Additionally, run small A/B pricing tests on your online channels before the main launch. A 2023 Statista survey found that 48% of European online apparel shoppers responded well to dynamic price tests during seasonal launches, providing quick data for elasticity estimates.
The downside: small tests may not fully capture real-world demand fluctuations, especially in physical retail stores. But they are an accessible starting point in data-poor situations.
Seasonal cycles vary — how does elasticity differ from peak to off-season?
Anna: In peak season, consumers often have a stronger purchase intent and might tolerate higher prices, resulting in lower price elasticity. During off-season, customers tend to be more price sensitive, and elasticity spikes.
For instance, in post-winter sales, we found elasticity to hover around -3.0, meaning a 10% price cut could increase sales volume by 30%. But in early winter launch weeks, elasticity was closer to -0.8.
This means brand managers must be nimble, adjusting price strategies through the season. We use weekly sales tracking and compare it with price changes to continuously recalibrate our elasticity estimates.
What tools or frameworks do you recommend for entry-level teams to monitor and update elasticity estimates?
Anna: While advanced software like SAS or SPSS exists, entry-level managers can start with simpler tools:
| Tool | Use Case | Pros | Cons |
|---|---|---|---|
| Excel | Historical sales-price analysis | Accessible, flexible | Manual, time-consuming |
| Zigpoll | Consumer price sensitivity surveys | Quick feedback, easy setup | Limited sample size potential |
| Google Optimize | A/B price testing online | Real-time data, low cost | Only works for digital sales |
The key is to combine quantitative sales analysis with qualitative consumer insights. Always be ready to revise elasticity assumptions as new data comes in.
Are there pitfalls entry-level brand managers should watch out for when measuring price elasticity?
Anna: Absolutely. One big caveat is confusing correlation with causation. Just because sales drop after a price increase doesn’t mean price was the only factor — marketing campaigns, competitor moves, or even weather can influence demand.
Also, seasonal products have limited sales windows, so delayed reactions can skew elasticity calculations. You might need to smooth data over several seasons for better accuracy.
Another pitfall is ignoring regional nuances within the DACH market. German consumers might respond differently to price changes compared to Austrian or Swiss shoppers due to cultural and economic factors. Segment your data accordingly.
How can brand-management teams apply these insights to improve seasonal pricing strategies?
Anna: Start by integrating elasticity data into your seasonal planning cycle:
- Before the season, use past data and surveys to set tentative price ranges.
- During peak, monitor sales closely and adjust prices in small increments based on observed elasticity.
- Off-season, use elasticity to guide clearance pricing, balancing inventory reduction with margin protection.
One team I worked with moved from a fixed-season pricing model to a responsive strategy informed by weekly elasticity updates. They improved gross margin by 2.5% and reduced unsold inventory by 18% during their last spring/summer cycle.

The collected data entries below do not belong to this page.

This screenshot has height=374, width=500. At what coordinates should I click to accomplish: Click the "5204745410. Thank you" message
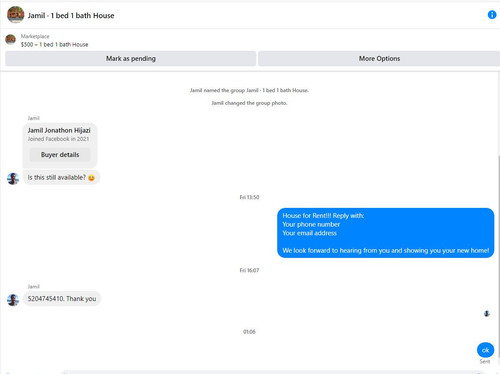pyautogui.click(x=62, y=299)
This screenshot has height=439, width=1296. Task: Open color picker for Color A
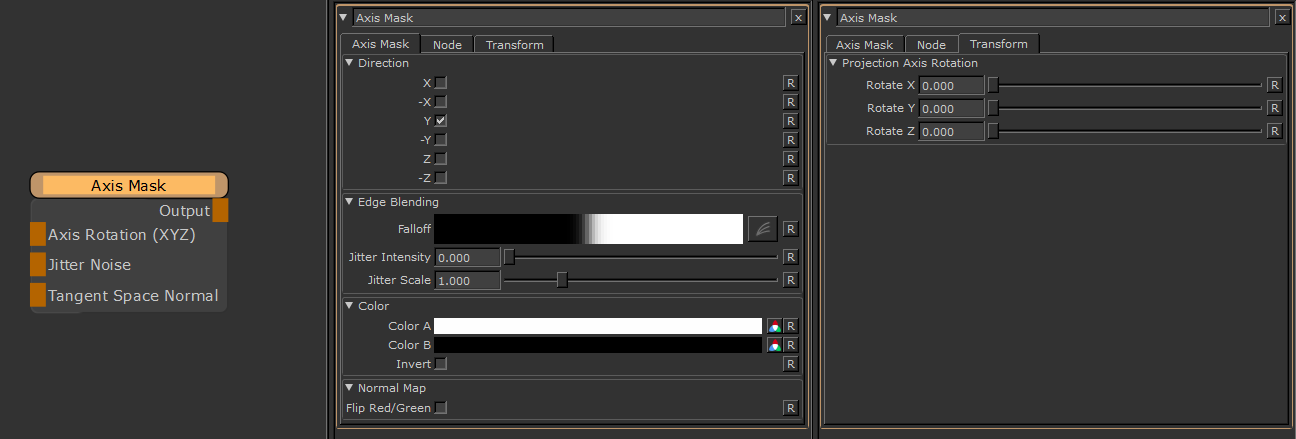click(x=773, y=326)
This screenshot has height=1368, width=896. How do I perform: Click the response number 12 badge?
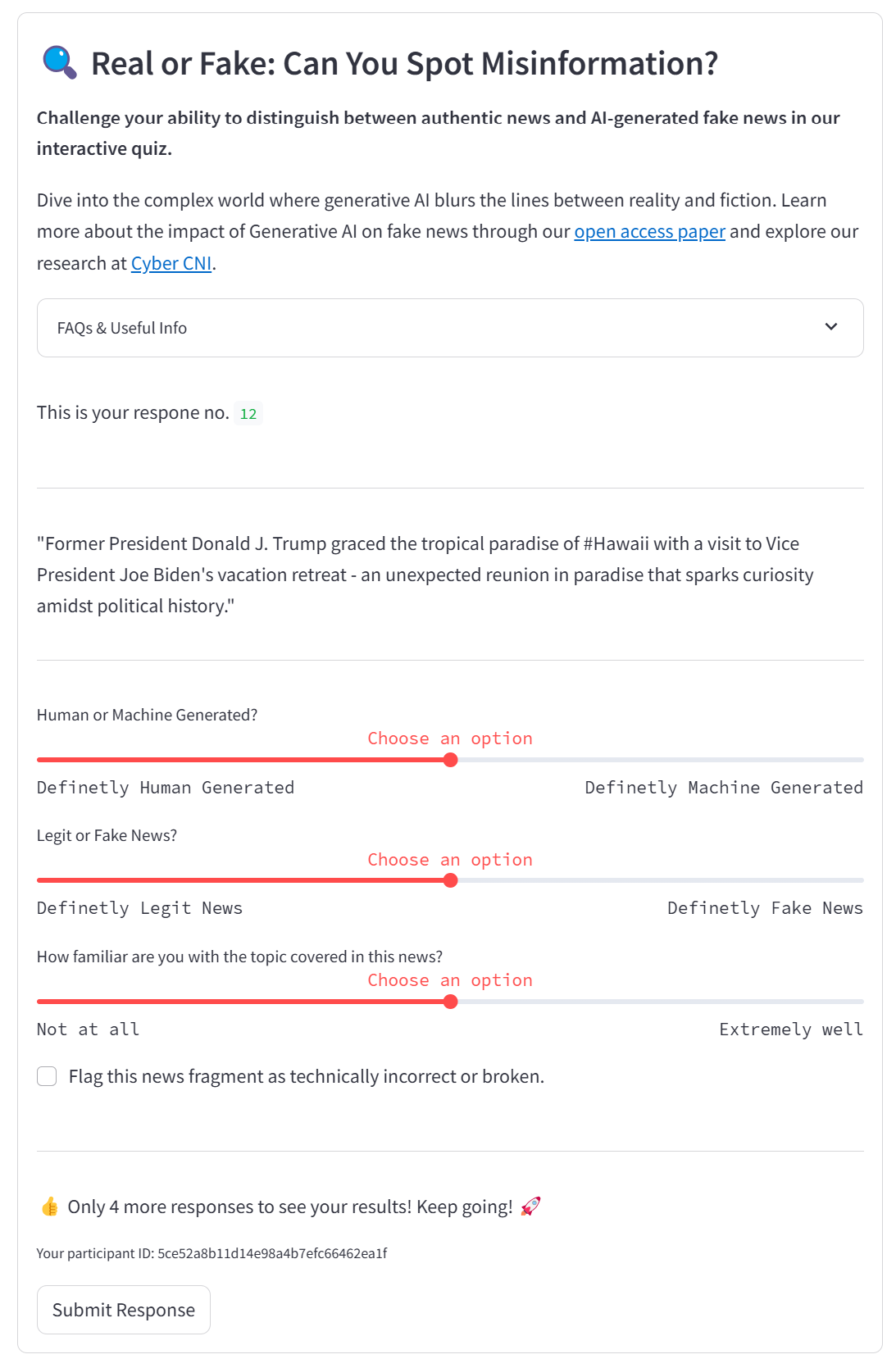[x=248, y=414]
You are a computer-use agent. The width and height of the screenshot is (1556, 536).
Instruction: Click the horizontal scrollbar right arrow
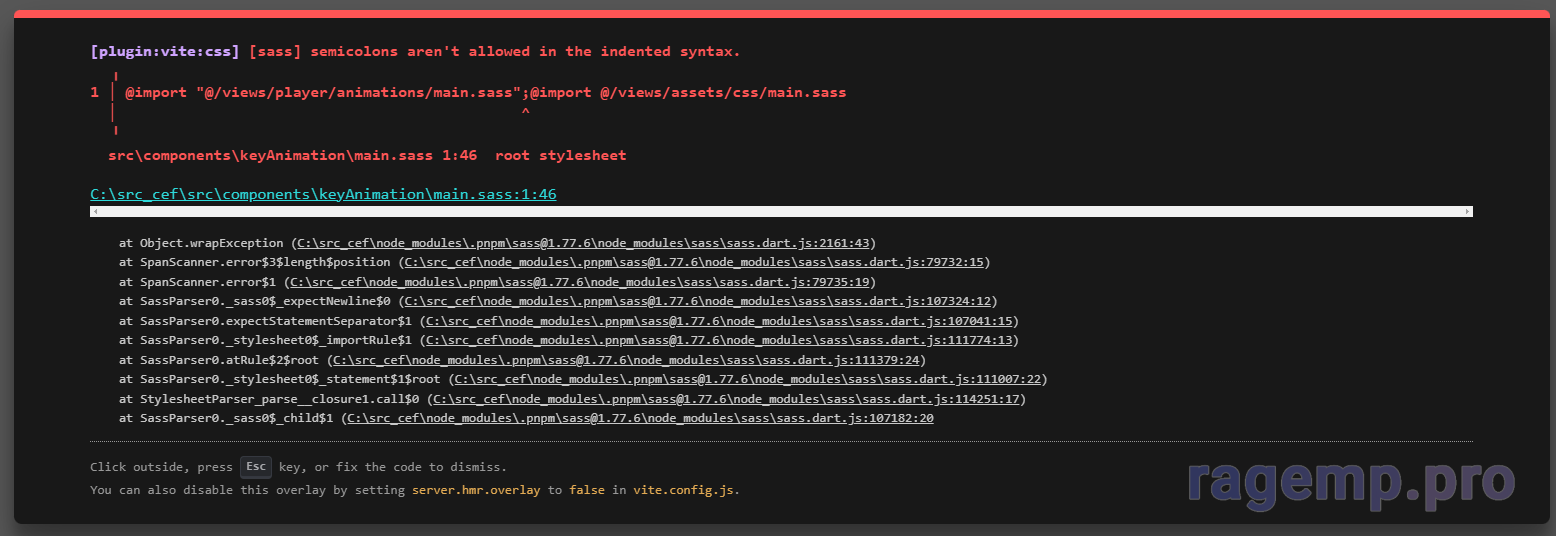coord(1468,212)
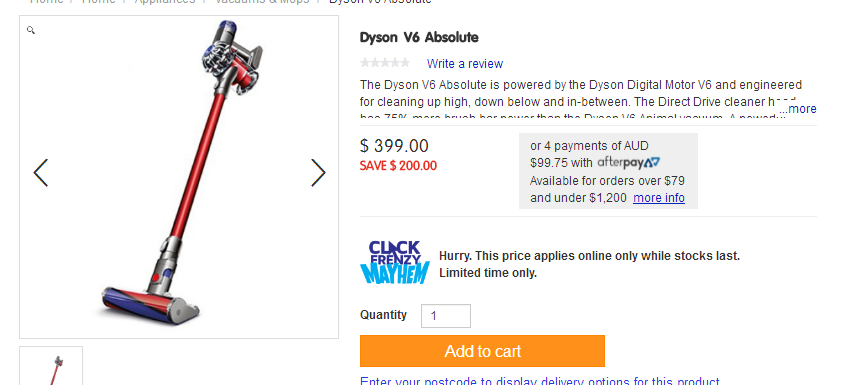This screenshot has height=385, width=866.
Task: Advance to next product image arrow
Action: click(x=318, y=173)
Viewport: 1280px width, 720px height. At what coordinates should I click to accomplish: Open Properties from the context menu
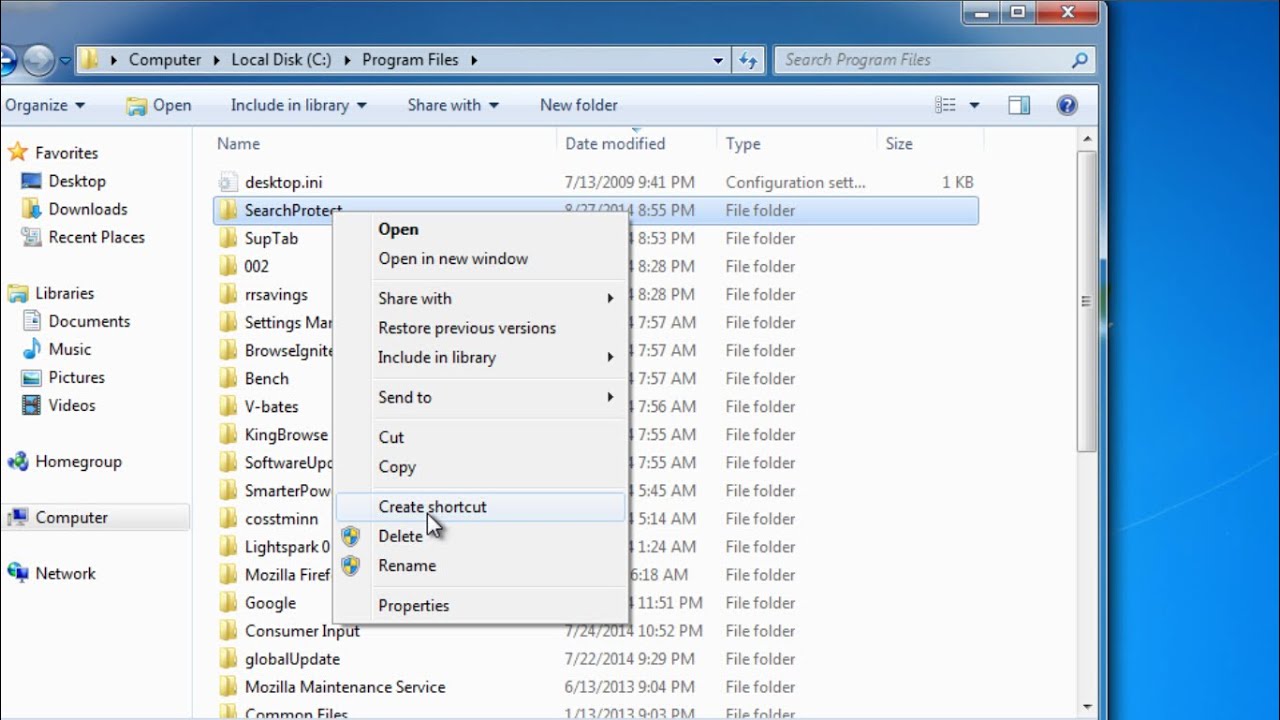click(x=413, y=605)
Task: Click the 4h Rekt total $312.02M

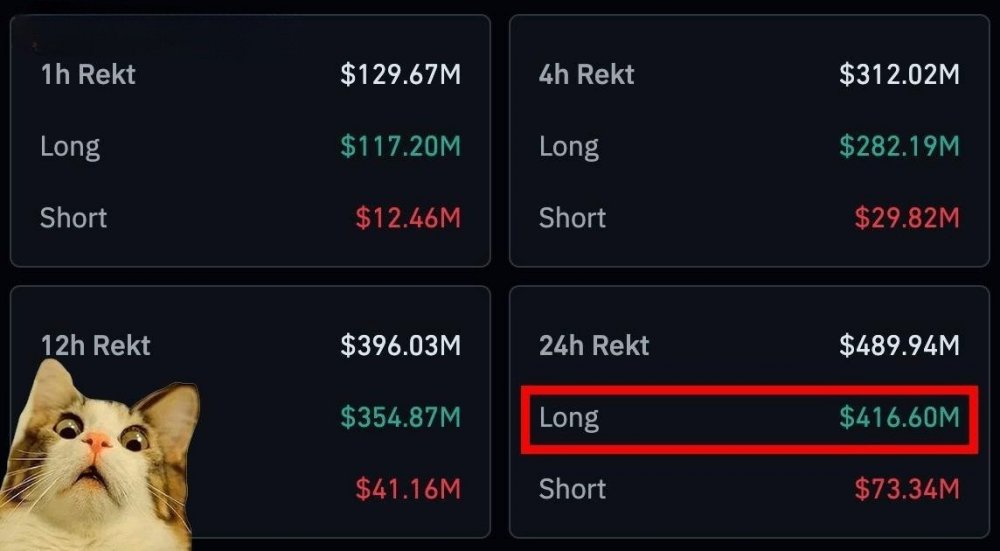Action: pos(899,75)
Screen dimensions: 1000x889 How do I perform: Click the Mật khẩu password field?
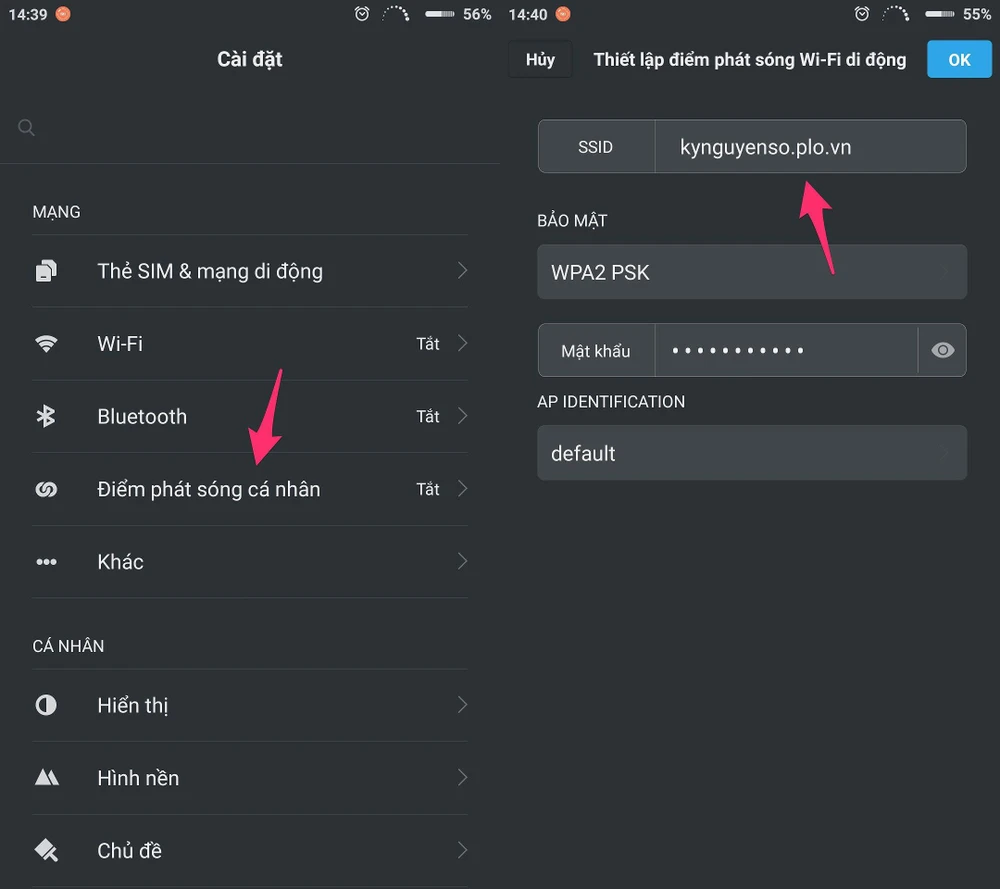click(785, 350)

If you could give one piece of advice to entry-level brand managers new to price elasticity measurement, what would it be?
Anna: Don’t let the math intimidate you. Start simple. Use the data you have, ask clear questions — like “How did a 5% price change impact sales volume last season?” — and build from there.
Price elasticity is a tool to better understand your customers, not a perfect science. Keep testing and listening. As you gain experience, your confidence in making pricing decisions during seasonal cycles will grow.
Understanding price elasticity during seasonal planning isn’t about perfect forecasts. It’s about observing patterns, adapting quickly, and making informed decisions that help your brand succeed in the competitive and ever-changing DACH fashion retail market.